Friday, November 27, 2009

2009 - 57th Annual Report of the Parks and Playgrounds Movement

Wednesday, 25 November 2009

57th Annual Report Parks and Playgrounds Movement Inc

Ladies and Gentlemen,

I must thank my committee for their tireless work in the past year especially our secretary Pat Hide and Treasurer Suska Scobie also committee members Helen Smith David Horkan David Griffin, Robyn Millington and Bev Southern.
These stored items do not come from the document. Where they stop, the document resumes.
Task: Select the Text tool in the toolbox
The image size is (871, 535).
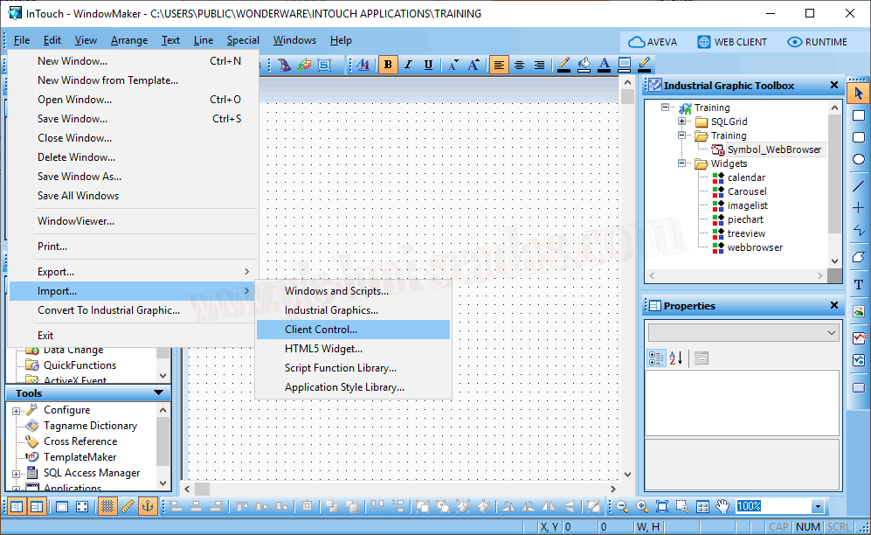Action: coord(859,285)

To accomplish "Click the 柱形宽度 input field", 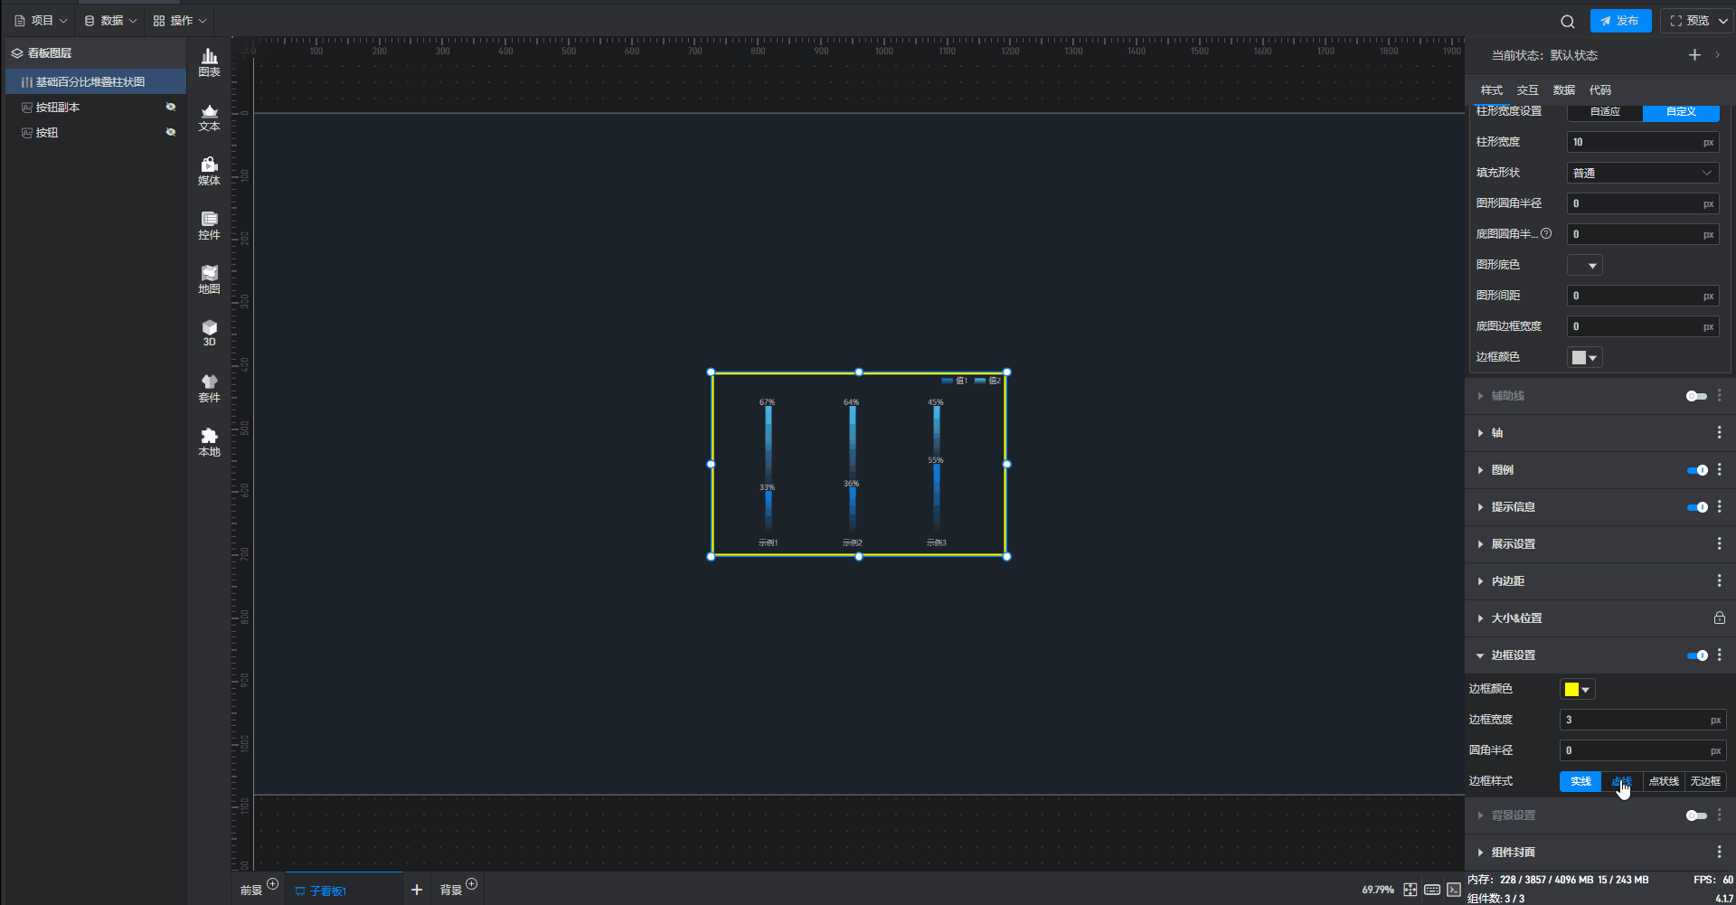I will [x=1633, y=142].
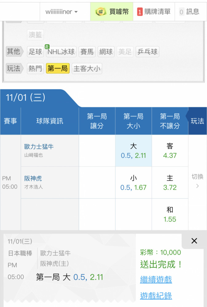Choose the NHL冰球 sport tag
207x307 pixels.
coord(61,52)
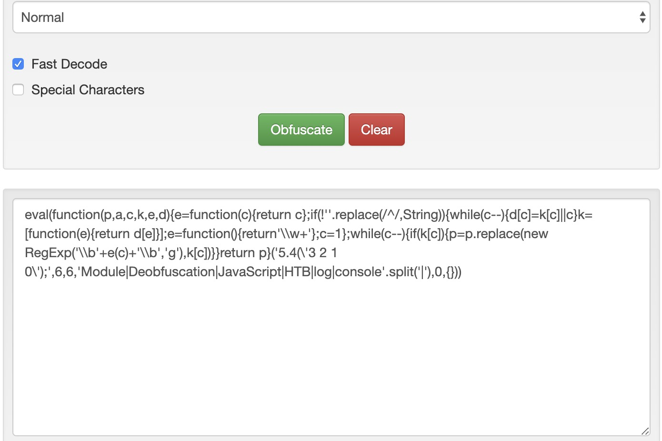Uncheck the Fast Decode checkbox
662x441 pixels.
pos(18,64)
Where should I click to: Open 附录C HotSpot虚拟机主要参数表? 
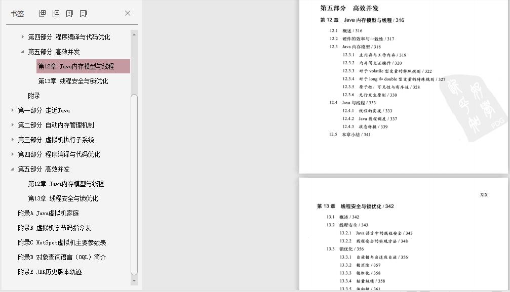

Every conservationist knows of the threat of global warming to our environment. We have known of it since being warned in 1959 by Australia’s eminent CSIRO upper Atmosphere research scientist David F Martyn in his ABC lectures “Society in the Space Age”. We the people of this planet seem powerless to change our carbon footprint and bring human populations and their demands on earth’s resources into a sustainable pattern. Does our civilisation just have to wait for environmental disasters and be ready pick up the pieces?

We believe that conservationists must redouble their efforts to protect our local and regional environments for tomorrow’s people and support those leaders who are working to see we have a future global environment worth living in. I would say we have only this generation to become sustainable.

Parks and Playgrounds Movement have over its life dedicated itself to that task. We acknowledge the wider threats and we do what we can but as a Parks Movement are in despair that the hard day to day conservation work of stopping alienation of public lands and parks and protecting naturalness and supporting altruistic planning is being made more difficult by so-called reforms like Part 3A which are about facilitation for speculators and not planning.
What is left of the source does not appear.